On Sat, Oct 1, 2011 at 11:05 AM, Jeroen van Ingen
[email protected]wrote:
@Adam
I’m not talking about inheritance. I just want to get access to all
ruby-classes inside a list of files in a dir and it subdirs.
This is seriously the wrong approach. It hides what’s actually
happening, is
very difficult to do correctly, and it can easily cause lots of
unrelated
code to break. I will again recommend having the class just tell the
instantiator that it exists and conforms to the expectations of the
instantiator. You could do it the way I showed or the way Adam showed.
There might be other solutions too, this is just how I handled it in the
past. But grepping files to construct a string you can evaluate is
definitely the wrong thing to do:
Problem 1: Due to its indiscriminate instantiation, your code will be
fragile and rigid ##
What happens if you have some code that should go in that directory, but
the
class shouldn’t be instantiated by your code? How will you distinguish?
What if you reopen a class, then it will get instantiated twice! You’ll
have
to go hack on the parsing code to track how many times its instantiated
each
class class MyClass; end; class MyClass; end
What happens if you need to open a class that it shouldn’t instantiate?
class String; end
That’s fine to do, but all of a sudden you can’t do
it
because your other code is going to find it.

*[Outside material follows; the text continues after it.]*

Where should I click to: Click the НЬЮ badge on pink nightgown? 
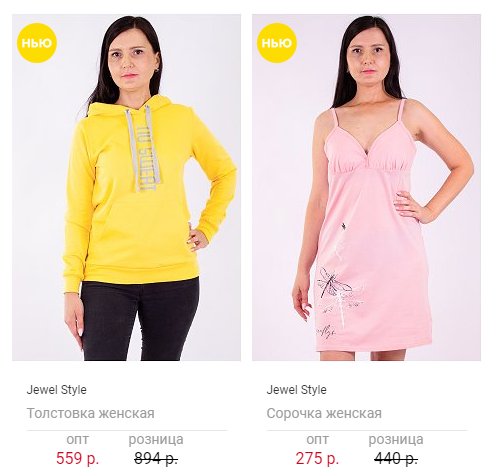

What if your class needs to use a subclass in order to do its job class Outer; class Inner; end; end
Whoops, your code didn’t instantiate Outer
like it was supposed to, it instantiated Inner instead, which it was not
supposed to, and there is no way to fix it other than go hack on or add
special rules to the instantiator, which might in turn break its
behaviour
with the other files it reads.
What happens if you need to put the code somewhere else, but it should
be
instantiated by your instantiator?
What happens when your coworker is reading the code going “now how the
fuck
did this class become part of that list?” (in Python terms: explicit is
better than implicit)
Problem 2: You need to write a Ruby parser and traverse ASTs to do
this
right ##
What happens if you need to define a class like this MyClass = Class.new
?
Will your parser be smart enough to see it?
What about like this Object.const_set 'MyClass', Class.new
What about like this my_class = Class.new
you won’t even be able to
access
that class, how will you instantiate it?